Most furniture design is an exercise in addition. More drawers. More shelves. More compartments to fill with things we forget we own. It is refreshing, then, to come across a piece that does the exact opposite and still lands somewhere quietly brilliant.
Meet the Notch Side Table, designed by Liam de la Bedoyere of Bored Eye Design. It is a flat-pack side table made of wood, clean-lined and minimal in the way that good, thoughtful furniture tends to be. From certain angles, it looks almost unremarkable. Two sets of paired legs, a flat top, honest grain. Then you look between the legs and notice the cutout, a precisely carved notch sized to hold a single book suspended between the panels, spine facing out, held steady by the tension of the slot. That is it. That is the entire idea. And somehow, it is one of the more satisfying design moves I have seen in a while.
Designer Name: Liam de la Bedoyere (Bored Eye Design)
The designer’s own framing says it best: material is removed to add use. Rather than building up, de la Bedoyere carved away. By taking wood out, he created a dedicated slot that functions as a book holder without adding any extra hardware, brackets, or fussy mechanisms. The notch is load-bearing in the most elegant sense of the word. It is structural and functional all at once, and it costs the table almost nothing to include. That kind of efficiency is harder to achieve than it looks.
Bored Eye Design is a one-person independent studio, and the Notch feels like the kind of piece that could only come from someone working without a committee. There is a specificity to it, an opinion embedded in the design, that bigger furniture brands tend to sand down in favour of mass appeal. De la Bedoyere has been quietly putting out thoughtful concepts through his Instagram, and the Notch is the one that feels most resolved. It has a clear point of view.
That point of view, as far as I can read it, is about intentionality. The notch holds exactly one book. Not a stack, not an assortment of odds and ends, just one. That constraint is a feature, not a limitation. It asks you to choose. It reminds you, every time you walk past it, that you had a book you were reading, that you actually meant to pick it back up. The book is not tucked away out of sight. It is displayed between the legs of the table like a small personal exhibit.
That is a subtle but genuinely interesting cultural statement about how we relate to the things we claim to care about. Books are increasingly used as decor, stacked artfully on coffee tables in colours that match throw pillows. The Notch does not stack them. It slots one in at midpoint, visible and accessible, in a way that feels more honest than a colour-coordinated pile ever could.

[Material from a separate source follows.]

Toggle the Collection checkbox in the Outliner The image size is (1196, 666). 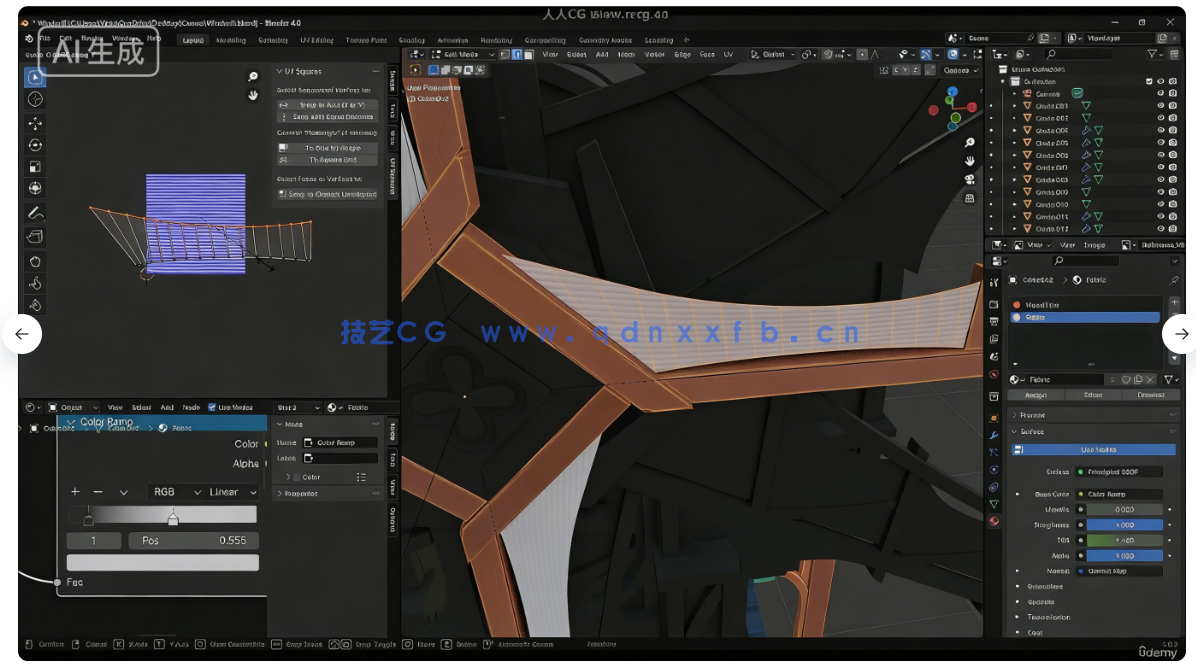1149,81
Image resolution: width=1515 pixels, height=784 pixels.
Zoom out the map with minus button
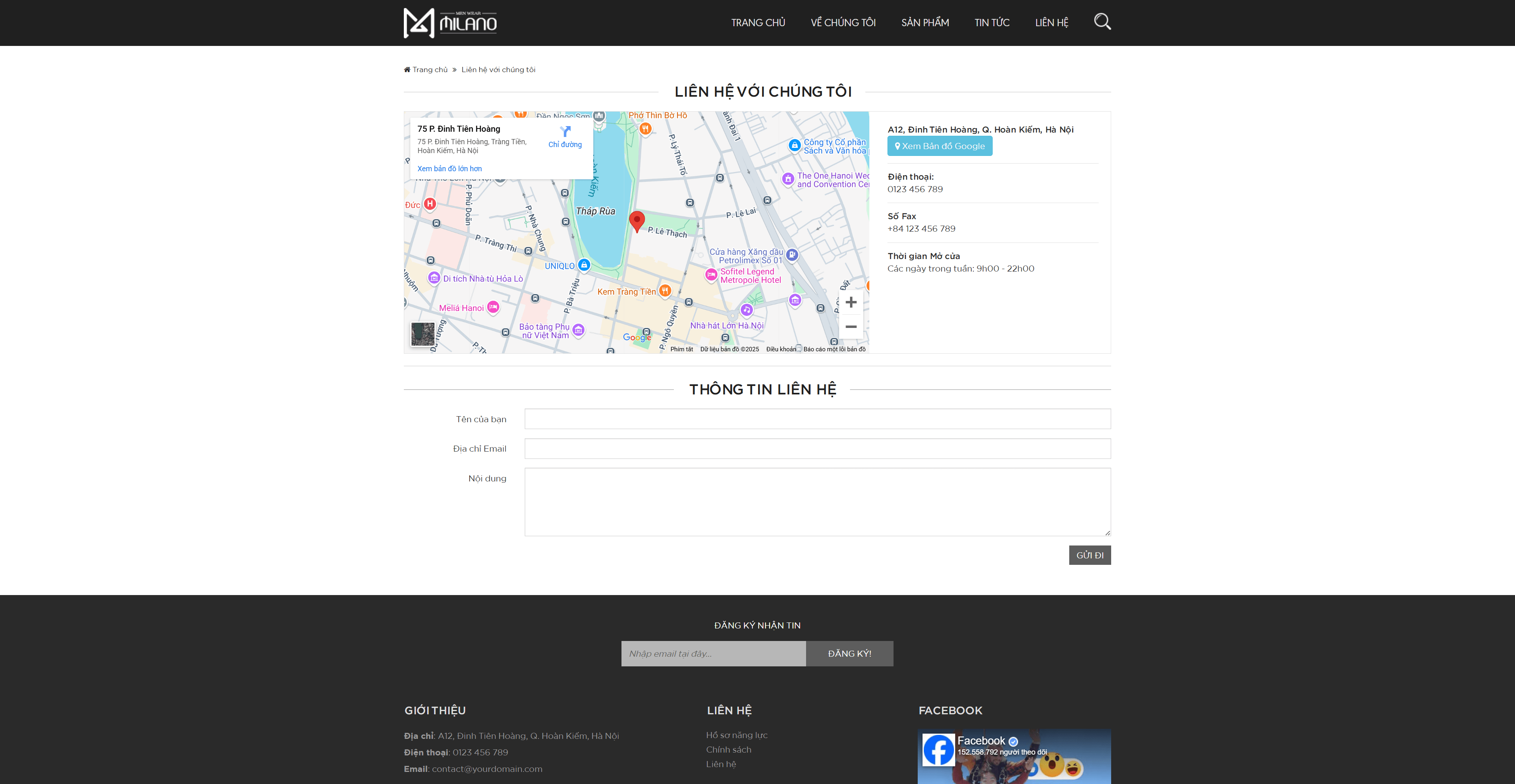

Practically speaking, the flat-pack construction means the table ships flat and assembles without tools that would make your Sunday miserable. The joinery is clean, and the interlocking parts are visible in the design in a way that feels deliberate rather than accidentally exposed. Looking at the disassembled photos, there is a puzzle-like quality to the whole thing that makes it more interesting, not less.
The material is ash wood with a warm, pale grain, and the photos styled with what appears to be a Dieter Rams monograph slotted in the notch feel entirely on brand. That orange spine against the pale timber is doing real editorial work, and it is hard not to appreciate the faintly meta quality of a design book being cradled by a well-designed table.
Whether the Notch moves into full production beyond its current personal project status, I genuinely hope it does. Furniture that nudges you toward more thoughtful habits without being preachy about it is rare. The Notch does not lecture you about slowing down. It just makes it a little easier to do exactly that, by doing less with considerably more conviction.